- _Data records_:
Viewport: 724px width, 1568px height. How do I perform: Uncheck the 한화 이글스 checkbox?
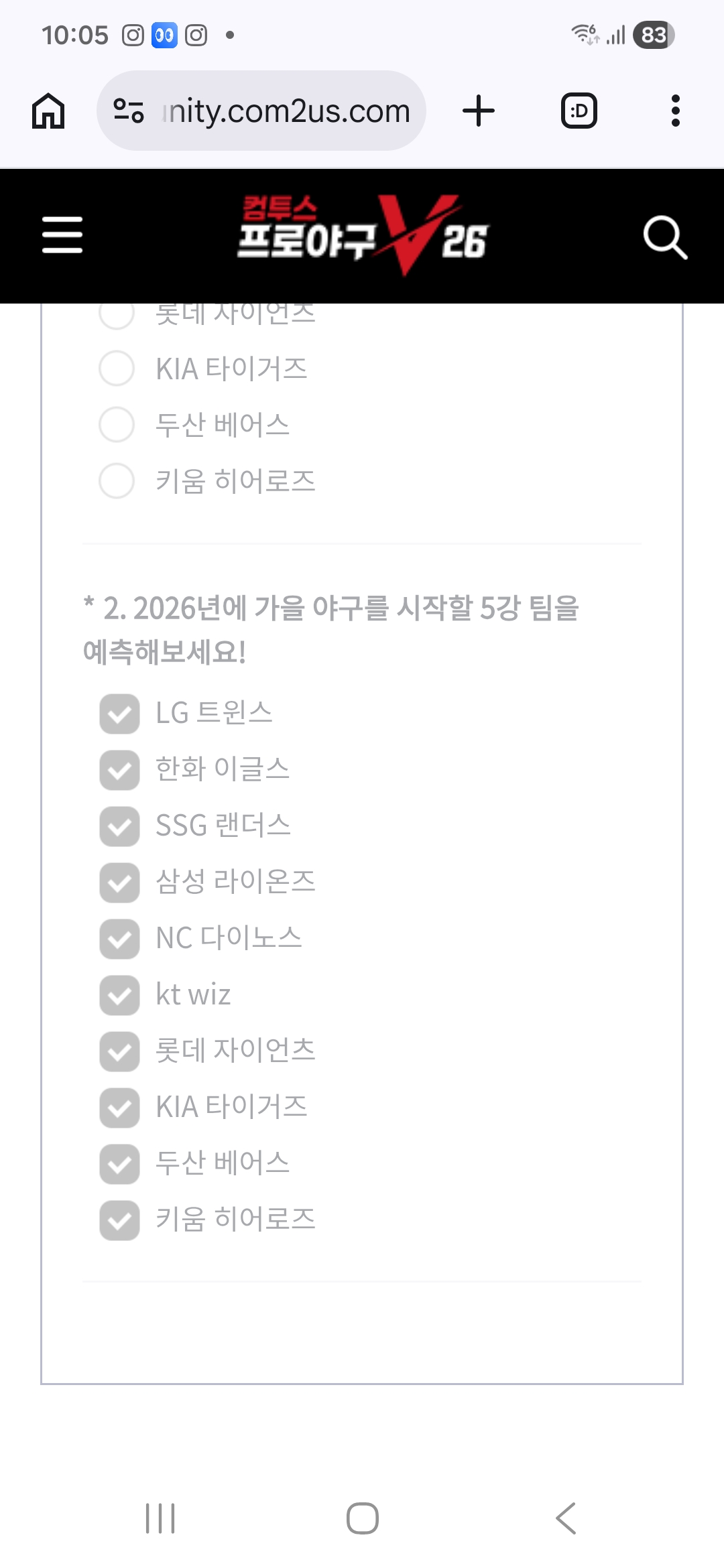click(x=120, y=770)
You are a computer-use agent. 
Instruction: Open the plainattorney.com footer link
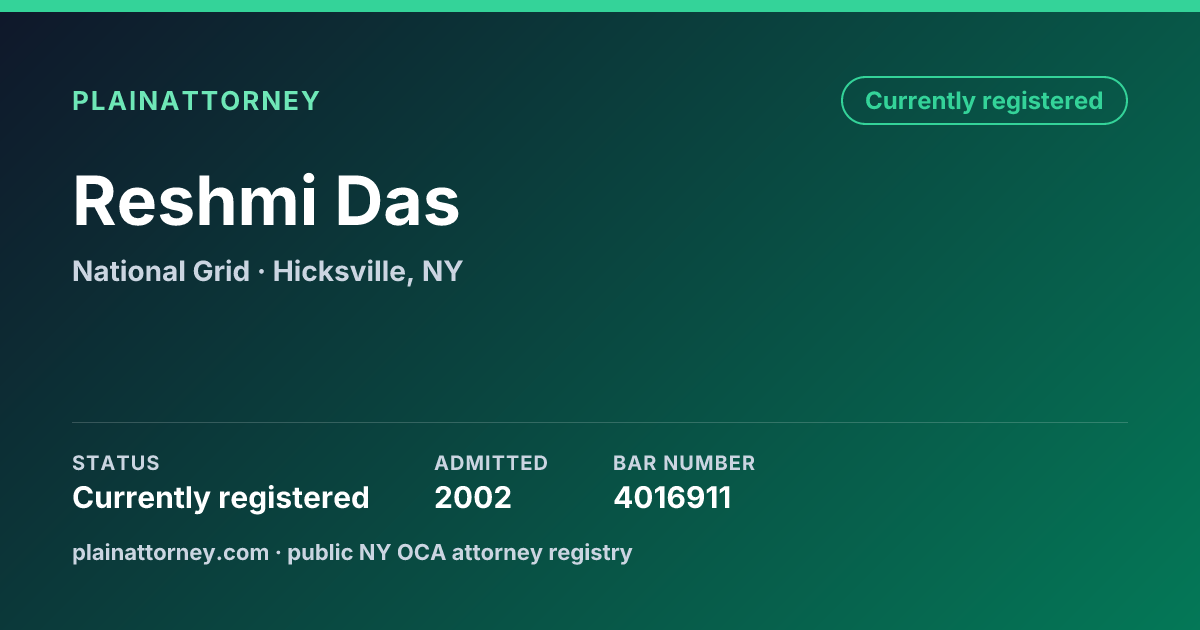(x=171, y=552)
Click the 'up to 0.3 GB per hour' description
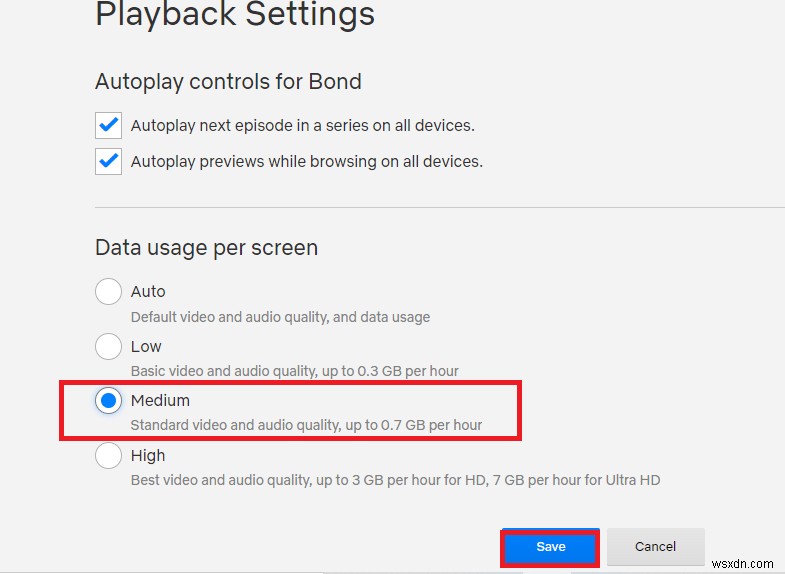The height and width of the screenshot is (574, 785). coord(390,371)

- _Task_:
Print out the entries once more, unchanged. No pictures.

- _Response_:
Viewport: 724px width, 1568px height. How do I perform: Uncheck the 한화 이글스 checkbox?
click(x=120, y=770)
You are a computer-use agent. 
Instruction: Open the plainattorney.com footer link
(x=171, y=552)
Click the 'up to 0.3 GB per hour' description
The height and width of the screenshot is (574, 785). coord(390,371)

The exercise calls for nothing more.